FP8 attention and FFN at high batch is the production sweet spot on Hopper. ~5500 tps Llama 70B 8x H100.

Batched INT4

INT4 + batched gives the highest throughput on Hopper. ~7500 tps Llama 70B 8x H100. Some quality cost.

Batched FP4 on Blackwell

The 2026 frontier configuration. FP4 + batch 64+ + B200 NVL: 10000+ tps Llama 70B equivalent.

Tail-latency considerations

Quantization-accelerated kernels often have tighter latency distributions than dense BF16. Tail latency improvements are real.


Quantization observability

Production deployments need to monitor quantization-specific signals.

Quality regressions

A/B test new quantization recipes on small traffic %, monitor for win-rate regression vs baseline. Automate.

NaN / Inf

Aggressive quantization can produce numerical issues under specific inputs. Monitor for NaN counts in production logs.

Per-input quality variance

Some inputs hit quantization edge cases. Track per-prompt quality if possible; investigate outliers.

Hardware-specific issues

FP8 tensor core errors or FP4 misconfigurations cause silent corruption. Hardware ECC monitoring + per-tensor sanity checks.

Migration from BF16 → FP8 → FP4

Run all three in parallel for a window. Compare quality. Cut over when confident.

Tools

NVIDIA NIM has built-in quantization quality monitoring. vLLM and SGLang expose metrics. Custom evaluation harnesses are common.


Quantization research priorities for 2026-2027

What's not yet solved.

W4A4 (4-bit weights + 4-bit activations) without quality regression

OmniQuant and SpinQuant get close; production-grade not yet.

Provably lossless quantization

Theoretical guarantees that quantization preserves capability above a threshold. Open research.

Sub-2-bit production quality

BitNet b1.58 and AQLM at INT2 work; production deployment at frontier scale is open.
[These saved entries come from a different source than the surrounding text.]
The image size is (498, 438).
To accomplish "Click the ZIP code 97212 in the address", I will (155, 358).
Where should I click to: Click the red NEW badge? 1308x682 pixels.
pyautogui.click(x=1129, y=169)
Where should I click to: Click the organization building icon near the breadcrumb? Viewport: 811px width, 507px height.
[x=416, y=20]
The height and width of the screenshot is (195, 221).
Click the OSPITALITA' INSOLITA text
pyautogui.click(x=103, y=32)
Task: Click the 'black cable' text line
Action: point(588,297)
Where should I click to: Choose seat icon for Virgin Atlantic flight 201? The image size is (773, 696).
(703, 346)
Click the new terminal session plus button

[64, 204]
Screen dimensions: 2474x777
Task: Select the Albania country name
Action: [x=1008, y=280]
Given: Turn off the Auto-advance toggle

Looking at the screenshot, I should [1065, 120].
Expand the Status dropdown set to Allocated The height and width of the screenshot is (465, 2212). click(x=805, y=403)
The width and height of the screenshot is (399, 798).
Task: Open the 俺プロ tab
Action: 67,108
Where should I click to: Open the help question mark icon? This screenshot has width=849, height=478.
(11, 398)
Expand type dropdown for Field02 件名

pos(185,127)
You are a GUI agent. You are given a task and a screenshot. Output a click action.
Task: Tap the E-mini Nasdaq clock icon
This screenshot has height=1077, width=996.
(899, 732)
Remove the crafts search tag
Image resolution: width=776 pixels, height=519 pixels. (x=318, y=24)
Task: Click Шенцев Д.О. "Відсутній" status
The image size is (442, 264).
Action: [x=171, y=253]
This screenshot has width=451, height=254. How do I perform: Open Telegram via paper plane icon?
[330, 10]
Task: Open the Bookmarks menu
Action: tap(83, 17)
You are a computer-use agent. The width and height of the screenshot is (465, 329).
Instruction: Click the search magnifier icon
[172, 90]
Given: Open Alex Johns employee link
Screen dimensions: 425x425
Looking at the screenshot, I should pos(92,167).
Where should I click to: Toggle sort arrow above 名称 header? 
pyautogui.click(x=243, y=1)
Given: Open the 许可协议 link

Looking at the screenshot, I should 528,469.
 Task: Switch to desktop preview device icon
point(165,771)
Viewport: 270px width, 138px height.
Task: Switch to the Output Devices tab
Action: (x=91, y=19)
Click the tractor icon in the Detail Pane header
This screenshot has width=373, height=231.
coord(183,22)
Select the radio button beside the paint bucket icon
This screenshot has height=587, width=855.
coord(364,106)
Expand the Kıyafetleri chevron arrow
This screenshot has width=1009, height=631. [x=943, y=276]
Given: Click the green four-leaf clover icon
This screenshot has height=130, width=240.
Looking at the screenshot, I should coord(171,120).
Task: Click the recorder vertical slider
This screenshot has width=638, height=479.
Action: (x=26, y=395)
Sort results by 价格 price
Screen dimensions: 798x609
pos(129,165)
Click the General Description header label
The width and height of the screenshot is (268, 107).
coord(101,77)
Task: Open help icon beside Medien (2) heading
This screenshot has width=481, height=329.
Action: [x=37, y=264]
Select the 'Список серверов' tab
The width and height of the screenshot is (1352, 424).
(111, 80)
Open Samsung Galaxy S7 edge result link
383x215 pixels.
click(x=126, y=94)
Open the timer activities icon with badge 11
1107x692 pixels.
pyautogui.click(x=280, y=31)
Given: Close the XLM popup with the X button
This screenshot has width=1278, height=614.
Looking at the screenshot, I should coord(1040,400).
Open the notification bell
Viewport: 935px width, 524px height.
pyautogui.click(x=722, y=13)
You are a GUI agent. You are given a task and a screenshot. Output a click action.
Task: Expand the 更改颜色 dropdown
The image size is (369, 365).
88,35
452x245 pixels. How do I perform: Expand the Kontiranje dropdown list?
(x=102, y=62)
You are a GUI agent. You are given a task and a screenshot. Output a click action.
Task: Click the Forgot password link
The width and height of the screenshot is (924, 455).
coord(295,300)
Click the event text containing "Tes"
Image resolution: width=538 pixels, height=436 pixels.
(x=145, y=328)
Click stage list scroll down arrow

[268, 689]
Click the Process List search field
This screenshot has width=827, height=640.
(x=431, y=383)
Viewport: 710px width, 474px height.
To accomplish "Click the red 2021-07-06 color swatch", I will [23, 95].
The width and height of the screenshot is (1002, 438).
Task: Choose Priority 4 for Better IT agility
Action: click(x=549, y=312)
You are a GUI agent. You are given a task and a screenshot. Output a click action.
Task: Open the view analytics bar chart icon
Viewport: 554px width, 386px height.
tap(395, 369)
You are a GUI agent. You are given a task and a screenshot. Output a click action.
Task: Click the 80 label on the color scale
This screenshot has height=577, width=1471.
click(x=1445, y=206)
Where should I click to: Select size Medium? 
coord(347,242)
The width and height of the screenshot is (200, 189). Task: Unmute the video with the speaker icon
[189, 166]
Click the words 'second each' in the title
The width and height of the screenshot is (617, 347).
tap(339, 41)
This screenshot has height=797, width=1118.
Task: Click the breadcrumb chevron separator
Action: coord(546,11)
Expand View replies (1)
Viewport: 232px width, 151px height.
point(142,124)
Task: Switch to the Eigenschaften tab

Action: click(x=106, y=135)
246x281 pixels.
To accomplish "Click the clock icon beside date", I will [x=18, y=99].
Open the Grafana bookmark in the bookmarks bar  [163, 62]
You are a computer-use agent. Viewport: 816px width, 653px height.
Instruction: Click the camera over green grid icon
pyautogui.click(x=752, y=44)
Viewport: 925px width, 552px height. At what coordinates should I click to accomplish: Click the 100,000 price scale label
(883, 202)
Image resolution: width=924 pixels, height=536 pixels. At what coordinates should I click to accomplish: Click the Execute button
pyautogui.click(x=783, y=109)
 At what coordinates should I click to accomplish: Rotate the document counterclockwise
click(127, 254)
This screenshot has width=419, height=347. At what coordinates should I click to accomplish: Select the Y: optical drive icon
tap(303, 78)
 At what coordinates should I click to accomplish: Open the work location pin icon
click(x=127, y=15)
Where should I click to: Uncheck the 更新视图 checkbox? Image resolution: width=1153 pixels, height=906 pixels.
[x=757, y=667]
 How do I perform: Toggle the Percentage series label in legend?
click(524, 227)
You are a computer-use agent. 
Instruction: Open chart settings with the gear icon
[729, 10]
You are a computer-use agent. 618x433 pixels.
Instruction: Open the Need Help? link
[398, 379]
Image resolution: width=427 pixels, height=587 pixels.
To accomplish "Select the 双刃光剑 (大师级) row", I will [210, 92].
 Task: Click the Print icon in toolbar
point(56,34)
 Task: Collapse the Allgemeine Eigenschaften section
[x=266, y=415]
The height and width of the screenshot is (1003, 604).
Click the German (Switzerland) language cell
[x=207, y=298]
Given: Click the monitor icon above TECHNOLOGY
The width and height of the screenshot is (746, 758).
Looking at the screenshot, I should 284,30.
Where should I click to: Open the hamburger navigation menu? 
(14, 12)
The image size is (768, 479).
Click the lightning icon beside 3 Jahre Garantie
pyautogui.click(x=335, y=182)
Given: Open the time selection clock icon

Better KV cache quantization

KIVI is strong; INT2 KV with good long-context performance is the goal.

Calibration-free quantization

HQQ shows promise; production stacks rarely use it yet. Could simplify deployment.

Quantization for FP4 training

Production FP4 training is emerging. Quality vs BF16 training is the open question.

MoE-specific quantization

Per-expert quantization, hot-vs-cold expert precision differentiation. Open research.

Multimodal quantization

Vision encoders are sensitive; quantization recipes for joint vision-language are nascent.